Chief of Staff Orlev and Minister of Foreign Affairs Hedrov remained behind; Orlev didn’t even try to suggest to Hedrov that he and the president be allowed to talk privately. “Sir, my impression, one that I share, is that the staff is confused about your intentions,” Orlev said pointedly. “Half of them see you surrendering power to the Americans; the others think you are ready to start a war with them.”

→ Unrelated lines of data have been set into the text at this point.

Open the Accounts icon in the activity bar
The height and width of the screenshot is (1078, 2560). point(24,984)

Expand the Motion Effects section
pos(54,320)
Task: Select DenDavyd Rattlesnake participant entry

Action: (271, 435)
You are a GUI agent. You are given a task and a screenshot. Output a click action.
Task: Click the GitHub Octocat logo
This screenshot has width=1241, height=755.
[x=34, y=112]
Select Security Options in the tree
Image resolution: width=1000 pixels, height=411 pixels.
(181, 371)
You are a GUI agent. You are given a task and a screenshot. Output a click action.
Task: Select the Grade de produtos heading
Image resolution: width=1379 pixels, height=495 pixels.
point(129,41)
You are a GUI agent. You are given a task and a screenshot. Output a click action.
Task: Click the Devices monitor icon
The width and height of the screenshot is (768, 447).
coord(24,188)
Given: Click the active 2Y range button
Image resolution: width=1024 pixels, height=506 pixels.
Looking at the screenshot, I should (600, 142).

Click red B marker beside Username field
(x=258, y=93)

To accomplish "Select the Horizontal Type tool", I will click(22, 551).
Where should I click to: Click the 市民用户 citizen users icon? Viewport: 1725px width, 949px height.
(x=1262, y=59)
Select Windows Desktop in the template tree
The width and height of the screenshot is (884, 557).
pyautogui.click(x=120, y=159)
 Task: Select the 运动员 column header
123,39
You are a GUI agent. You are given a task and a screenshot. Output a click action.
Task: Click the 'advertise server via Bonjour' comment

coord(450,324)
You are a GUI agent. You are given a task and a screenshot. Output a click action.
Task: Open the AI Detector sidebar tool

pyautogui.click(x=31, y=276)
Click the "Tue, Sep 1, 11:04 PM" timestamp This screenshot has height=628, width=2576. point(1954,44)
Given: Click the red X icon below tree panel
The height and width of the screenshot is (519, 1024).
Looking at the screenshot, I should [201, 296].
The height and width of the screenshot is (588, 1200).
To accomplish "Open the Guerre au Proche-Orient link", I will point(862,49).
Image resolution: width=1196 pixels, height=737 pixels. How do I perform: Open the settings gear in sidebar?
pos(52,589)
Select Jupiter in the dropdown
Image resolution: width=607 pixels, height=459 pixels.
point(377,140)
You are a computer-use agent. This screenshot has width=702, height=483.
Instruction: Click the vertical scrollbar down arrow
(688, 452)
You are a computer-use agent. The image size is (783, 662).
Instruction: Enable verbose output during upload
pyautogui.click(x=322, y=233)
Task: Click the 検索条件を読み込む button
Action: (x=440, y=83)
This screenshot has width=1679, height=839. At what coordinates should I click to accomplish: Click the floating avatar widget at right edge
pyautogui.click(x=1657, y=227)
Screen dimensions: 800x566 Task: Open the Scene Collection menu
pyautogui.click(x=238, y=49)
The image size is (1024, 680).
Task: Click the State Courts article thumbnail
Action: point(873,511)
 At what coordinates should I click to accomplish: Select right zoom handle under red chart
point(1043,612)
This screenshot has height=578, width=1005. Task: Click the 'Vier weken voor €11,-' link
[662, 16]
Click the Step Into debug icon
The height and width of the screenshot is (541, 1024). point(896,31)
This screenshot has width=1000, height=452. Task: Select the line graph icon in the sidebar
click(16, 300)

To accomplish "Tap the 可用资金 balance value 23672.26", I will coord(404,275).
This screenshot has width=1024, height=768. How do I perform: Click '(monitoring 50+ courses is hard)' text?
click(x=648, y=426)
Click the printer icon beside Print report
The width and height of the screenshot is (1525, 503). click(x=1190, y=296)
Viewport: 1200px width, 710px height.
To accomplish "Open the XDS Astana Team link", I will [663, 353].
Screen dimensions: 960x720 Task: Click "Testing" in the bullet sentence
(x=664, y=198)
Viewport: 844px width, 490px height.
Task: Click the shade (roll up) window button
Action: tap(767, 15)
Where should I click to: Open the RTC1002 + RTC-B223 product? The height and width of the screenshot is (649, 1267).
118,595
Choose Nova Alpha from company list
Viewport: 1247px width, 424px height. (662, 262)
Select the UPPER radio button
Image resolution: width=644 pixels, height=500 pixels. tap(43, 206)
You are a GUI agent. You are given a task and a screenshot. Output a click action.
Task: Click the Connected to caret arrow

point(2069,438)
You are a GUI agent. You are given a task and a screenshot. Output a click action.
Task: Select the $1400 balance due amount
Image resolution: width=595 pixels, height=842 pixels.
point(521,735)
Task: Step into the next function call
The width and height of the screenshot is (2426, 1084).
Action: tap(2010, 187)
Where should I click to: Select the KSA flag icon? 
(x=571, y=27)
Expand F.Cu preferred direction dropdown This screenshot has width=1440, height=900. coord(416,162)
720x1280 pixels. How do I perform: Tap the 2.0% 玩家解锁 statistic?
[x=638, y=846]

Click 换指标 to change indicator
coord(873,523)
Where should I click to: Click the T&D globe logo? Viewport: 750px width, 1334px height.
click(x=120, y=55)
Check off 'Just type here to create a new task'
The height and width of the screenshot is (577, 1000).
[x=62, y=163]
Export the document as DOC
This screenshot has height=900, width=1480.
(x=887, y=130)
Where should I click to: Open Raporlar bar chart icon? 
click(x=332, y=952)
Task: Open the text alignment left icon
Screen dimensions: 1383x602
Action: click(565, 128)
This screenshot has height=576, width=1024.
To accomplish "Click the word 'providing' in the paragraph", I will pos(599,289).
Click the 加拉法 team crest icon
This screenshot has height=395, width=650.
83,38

“Good…that’s good,” Zevitin said, taking a deep drag of his cigarette, then exhaling noisily. “If my advisers leave my office guessing — especially in opposite directions — they don’t have an opportunity to formulate a counterstrategy. Besides, if they’re confused, the Americans certainly should be as well.” Orlev looked worried. “Peter, we can’t yet beat the Americans in a military confrontation — we’d bankrupt this country trying. But we have lots of opportunities to stand in opposition to them and deny them a victory. Gardner is the weak link. He needs to be niggled. Irritate him enough and he’ll turn on even his most trusted advisers and loyal countrymen.” Zevitin thought for a moment, then added, “He needs to be irritated right now. The attack on our fighter…he needs to know how angry we are that they downed our fighter with a low-yield nuclear device.”

“But…the fighter was not downed,” Orlev reminded him, “and the general said the weapon was not a nuclear T-Ray weapon, but a—”

“For God’s sake, Peter, we’re not going to tell the Americans what we know, but what we believe,” Zevitin said, irritation in his voice but a smile on his face. “My reports state that they shot down our fighter with a T-Ray nuclear device, without provocation. That is an act of war. Get Gardner on the phone immediately.”

“Should Minister Hedrov make contact and—?”

“No, I will make the protest directly with Gardner,” Zevitin said. Orlev nodded and picked up the phone on Zevitin’s desk. “Not the regular phone, Peter. Use the ‘hot line.’ Voice and data both.” The emergency “hot line” between Washington and Moscow had been upgraded after the conflicts of 2004 to allow voice, data, and video communications between the two capitals, as well as teletype and facsimile, and also allowed for more satellite circuits that gave the leaders easier access to one another. “Minister Hedrov, you will file a formal complaint with the United Nations Security Council and the American State Department as well. And I want every media outlet on the planet given a report of the incident immediately.”

Orlev made the call to the foreign ministry first, then contacted the Kremlin signal officer to open the “hot line” for the president. “Sir, this could backfire,” Orlev warned as he waited for the connection. “Our pilot certainly initiated the attack by firing on the American bomber—”

“But only after the bomber launched their hypersonic missile,” Zevitin said. “That missile could’ve been headed anywhere. The Americans were clearly the aggressors. The pilot was fully justified in firing his missiles. It turns out he was correct, because the missile the Americans fired into Tehran carried a chemical warhead.”

“But—”

“The first reports may be proved inaccurate, Peter,” Zevitin said, “but that doesn’t mean we can’t protest this incident now. I believe Gardner will act first and then check out the facts. You wait and see.”